Hedgewar first met Golwalkar while visiting Benares in 1931, and according to account of this visit he was attracted to the ascetic twenty-five-year-old teacher.88 He was soon to have the opportunity to know him much better. Golwalkar’s parents requested that their son return to Nagpur to prepare himself for assuming the duties of a householder. This included studying law, then considered a promising avenue to higher status. Meanwhile, Hedgewar appointed him karyavah (secretary) of Nagpur’s main shakha, in 1934. In the summer of 1935, shortly after completing his law examinations, Golwalkar was asked to manage the RSS Officers’ Training Camp, a clear sign of his high standing with Hedgewar.
Yet, Golwalkar was a reluctant leader. Hedgewar feared that Golwalkar’s ascetic temperament could lead him to become a sannyasi (a religious recluse). His fears were justified, for in October 1936 Golwalkar abandoned his legal practice and his RSS activities and, without informing either his parents or Hedgewar, left for Bengal to study yoga under Swami Akhandananda, one of the surviving disciple of Swami Ramakrishna and a colleague of Swami Vivekananda. A RSS pamphlet says of that experience, ‘It had also brought to him the realization of “self’’ which is the sine qua non for knowledge of the eternal and ultimate truth.’89 His religious guide died on 7 February 1937, and a distraught Golwalkar returned to Nagpur where Hedgewar persuaded him to fulfil his religious duties through the RSS. Golwalkar, the filial junior, must have had a difficult time reaching the decision to work full-time in the RSS as this meant that he had to ignore his parents’ wishes. Nevertheless, he threw himself into his new career with the same energy he had devoted to his earlier academic career, and to religion.
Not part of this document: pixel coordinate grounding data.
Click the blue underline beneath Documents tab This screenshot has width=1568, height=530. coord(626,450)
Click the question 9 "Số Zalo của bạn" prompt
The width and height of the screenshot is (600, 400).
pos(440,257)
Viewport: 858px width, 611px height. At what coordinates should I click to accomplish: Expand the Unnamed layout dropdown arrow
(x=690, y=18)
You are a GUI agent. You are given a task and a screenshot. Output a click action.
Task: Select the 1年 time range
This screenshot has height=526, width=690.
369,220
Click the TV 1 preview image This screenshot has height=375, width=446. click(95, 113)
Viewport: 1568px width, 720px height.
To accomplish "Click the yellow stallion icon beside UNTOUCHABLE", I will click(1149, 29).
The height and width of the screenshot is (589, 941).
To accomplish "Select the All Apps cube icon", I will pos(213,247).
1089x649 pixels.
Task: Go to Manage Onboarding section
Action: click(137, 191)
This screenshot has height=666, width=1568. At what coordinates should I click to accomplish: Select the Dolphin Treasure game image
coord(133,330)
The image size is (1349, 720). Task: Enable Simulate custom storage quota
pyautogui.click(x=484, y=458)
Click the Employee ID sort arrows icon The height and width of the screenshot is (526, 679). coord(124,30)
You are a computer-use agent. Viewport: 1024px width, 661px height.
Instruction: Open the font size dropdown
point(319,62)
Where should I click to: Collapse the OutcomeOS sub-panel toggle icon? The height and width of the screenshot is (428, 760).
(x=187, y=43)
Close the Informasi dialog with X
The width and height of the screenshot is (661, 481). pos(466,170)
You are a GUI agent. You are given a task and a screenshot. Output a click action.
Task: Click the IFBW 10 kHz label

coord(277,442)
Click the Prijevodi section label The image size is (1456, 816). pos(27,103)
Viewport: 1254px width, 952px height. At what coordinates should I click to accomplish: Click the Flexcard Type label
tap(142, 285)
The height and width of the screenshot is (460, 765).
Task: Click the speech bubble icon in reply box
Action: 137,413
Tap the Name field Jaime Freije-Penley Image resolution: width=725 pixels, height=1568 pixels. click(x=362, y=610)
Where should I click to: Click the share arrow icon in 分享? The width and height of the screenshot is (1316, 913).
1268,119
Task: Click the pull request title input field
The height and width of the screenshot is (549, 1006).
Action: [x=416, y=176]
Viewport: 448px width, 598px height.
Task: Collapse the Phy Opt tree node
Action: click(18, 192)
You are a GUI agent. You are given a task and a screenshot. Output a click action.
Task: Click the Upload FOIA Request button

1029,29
Golwalkar, by his own account, was a rather blunt and short-tempered young man, qualities considered inappropriate for an RSS worker. It disturbed Hedgewar. In a rare insight into his own character, Golwalkar recalls:
I had read a vast number of books on various subjects in those days, and there developed around me a thick intellectual sheath through which Doctor’s words could not penetrate. But a process of absorption began slowly. I then met him and my whole life changed. I forgot my self-importance.90
One could question whether Golwalkar ever fundamentally changed. For example, when he was negotiating the removal of the ban of the RSS in 1948, the government frequently expressed its irritation with his blunt manner. T. R. V. Shastri, an attorney who served as a mediator between the government and the RSS at the time, commented on his abrasiveness: ‘Mr M. S. Golwalkar is a blunt man innocent of the etiquette required in a correspondence with Government. The soft word that turneth away wrath is not among his gifts.’91
Despite his apprehensions regarding Golwalkar, Hedgewar recognized that the young Madhav had the qualities of leadership. He placed him in charge of the annual All-India Officers’ Training Camp at Nagpur for three consecutive years (1937–39). The position is a key one, and is a sign of the respect accorded a person by the RSS leadership. The RSS conducts a large number of camps each year, but the most important are the Officers’ Training Camps.92 Hedgewar, from all accounts, was pleased by Golwalkar’s ability to handle complex details of a large camp. Hedgewar was also impressed by his public speaking and literary abilities. In 1938 Golwalkar prepared the first systematic statement of RSS ideology, ‘We or our Nationhood Defined’, a text which he later revealed was an abridgment of an essay on nationalism (i.e., ‘Rashtra Mimansa’) by Babarao Savarkar. During Hedgewar’s increasingly frequent illnesses, Golwalkar substituted for him on the speaker’s platform. The confirmation of his acceptance into the inner circle of the RSS came at the 1939 Gurudakshina festival (an occasion for honouring the RSS flag and contributing to the RSS treasury) in Nagpur, where Hedgewar announced that he had selected Golwalkar to be the new general secretary, the second most important position in the RSS.93
REORIENTATION OF THE RSS UNDER GOLWALKAR
Golwalkar’s saintly style and his apparent disinterest in politics convinced some swayamsevaks that the RSS had become more concerned with other-worldly implications of character building than with its national political implications. Links between the Hindu Mahasabha and the RSS were virtually severed: the military department of the RSS was dismantled;94 the RSS remained aloof from the anti-British agitations during World War II, and it refused to assist the various militarization and paramilitary schemes advocated by many other Hindu nationalists. Golwalkar, unlike Hedgewar, showed no public interest in the movement to enlist Hindus in the armed forces of British India.95
A significant part of the RSS establishment in Bombay province, particularly in the Marathi-speaking districts where the Hindu Mahasabha had a firm base, was disturbed by the reorientation of the RSS under Golwalkar. K. B. Limaye, sanghchalak of the province, resigned, underscoring the depth of the discontent there.96 A number of swayamsevaks defected in 1942, and formed the Hindu Rashtra Dal the next year. Nathuram Godse, the founder of the paramilitary organization, intended to use it to fight against British rule. It received the blessing of Savarkar.97
Despite the apprehensions regarding Golwalkar’s leadership, there was no large-scale defection. He moved quickly to consolidate his position by creating a new position—provincial pracharak (organizer)—responsible directly to him rather than to the provincial sanghchalaks. He convinced several local Congress figures to preside over RSS functions, which offered convincing public proof that the RSS was not the youth front of the Hindu Mahasabha.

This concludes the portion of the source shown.